King shares a story with us about a Director of Business Travel that he previously worked with and her brilliant use of the PMS. She had a really good relationship with the front desk staff because she knew that that was also part of what's going to help her and she would get these transient guests that came in and the front desk would collect business cards. She would get these business cards and she would put them in an Excel spreadsheet and she would start watching when these people would show up again. As she saw somebody come in more than four times in a row, she would reach out to them and start building a relationship. On one of these accounts, she ended up finding an account that was doing a project for a business that was nearby.
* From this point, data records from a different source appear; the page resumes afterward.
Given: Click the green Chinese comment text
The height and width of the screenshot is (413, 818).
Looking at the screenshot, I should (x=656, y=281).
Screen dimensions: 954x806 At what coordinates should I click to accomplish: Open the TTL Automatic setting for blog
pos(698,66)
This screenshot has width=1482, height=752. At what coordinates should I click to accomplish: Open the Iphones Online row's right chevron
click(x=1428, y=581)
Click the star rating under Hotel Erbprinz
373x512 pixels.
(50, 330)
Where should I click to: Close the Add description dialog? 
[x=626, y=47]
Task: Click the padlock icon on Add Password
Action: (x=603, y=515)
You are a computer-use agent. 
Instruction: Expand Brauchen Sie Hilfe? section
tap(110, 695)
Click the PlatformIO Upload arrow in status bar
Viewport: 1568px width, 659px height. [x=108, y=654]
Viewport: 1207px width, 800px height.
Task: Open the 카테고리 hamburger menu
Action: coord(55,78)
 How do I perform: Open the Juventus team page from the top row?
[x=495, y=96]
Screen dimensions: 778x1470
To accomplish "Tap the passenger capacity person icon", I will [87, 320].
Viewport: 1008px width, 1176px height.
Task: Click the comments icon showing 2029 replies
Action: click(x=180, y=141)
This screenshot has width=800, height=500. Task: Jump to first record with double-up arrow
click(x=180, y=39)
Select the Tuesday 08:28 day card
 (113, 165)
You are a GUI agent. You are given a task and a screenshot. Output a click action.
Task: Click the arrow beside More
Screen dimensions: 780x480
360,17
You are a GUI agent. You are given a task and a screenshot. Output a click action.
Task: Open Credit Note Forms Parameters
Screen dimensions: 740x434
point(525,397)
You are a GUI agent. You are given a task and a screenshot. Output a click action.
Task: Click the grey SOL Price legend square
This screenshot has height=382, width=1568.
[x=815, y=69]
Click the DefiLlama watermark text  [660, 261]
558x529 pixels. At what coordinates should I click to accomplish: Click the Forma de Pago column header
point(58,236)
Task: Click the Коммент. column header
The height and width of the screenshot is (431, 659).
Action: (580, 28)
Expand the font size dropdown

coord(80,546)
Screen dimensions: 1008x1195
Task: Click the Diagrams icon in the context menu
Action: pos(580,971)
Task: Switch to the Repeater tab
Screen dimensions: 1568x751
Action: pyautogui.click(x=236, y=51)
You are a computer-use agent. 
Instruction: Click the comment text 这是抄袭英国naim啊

Long story short, she took this single reservation person and at the end of the year, they had produced over 500 rooms with the hotel with an ADR that was significantly higher than the average.
5. Go that extra mile
According to King, it’s important to get noticed and find something unique for you that nobody else is doing. When customers are prospecting different hotels for their corporate agreement, they’re definitely looking at a few and you want to make sure you’re the one that’s chosen. This will mean guaranteed business over a period in time, and the way you differentiate yourself increases the value of your hotel that your customer perceives. King was apart of an re-opening of an independent hotel that had a major refit of an older building For every meeting planner that came in, we had this little customized meeting planner kit and they had all these things and we gave that to them while they were on the premise and then we shipped it to their office while they were done. He explains that it was a little cost to start out with but the reaction that he and his team got from it and how many repeat clients got was well worth it.
Knowing what your ADR is and what that means for your hotel is essential in understanding where you stand in terms of sales and your competitors. It is only one the many important key performance indicators to understand in your hotel but is a great starting point. Having an accurate picture of where you are will help you and your team develop a long-term sales strategy to increase your ADR. Ultimately, if ADR at your hotel increases, then so does your net sales in the long-run.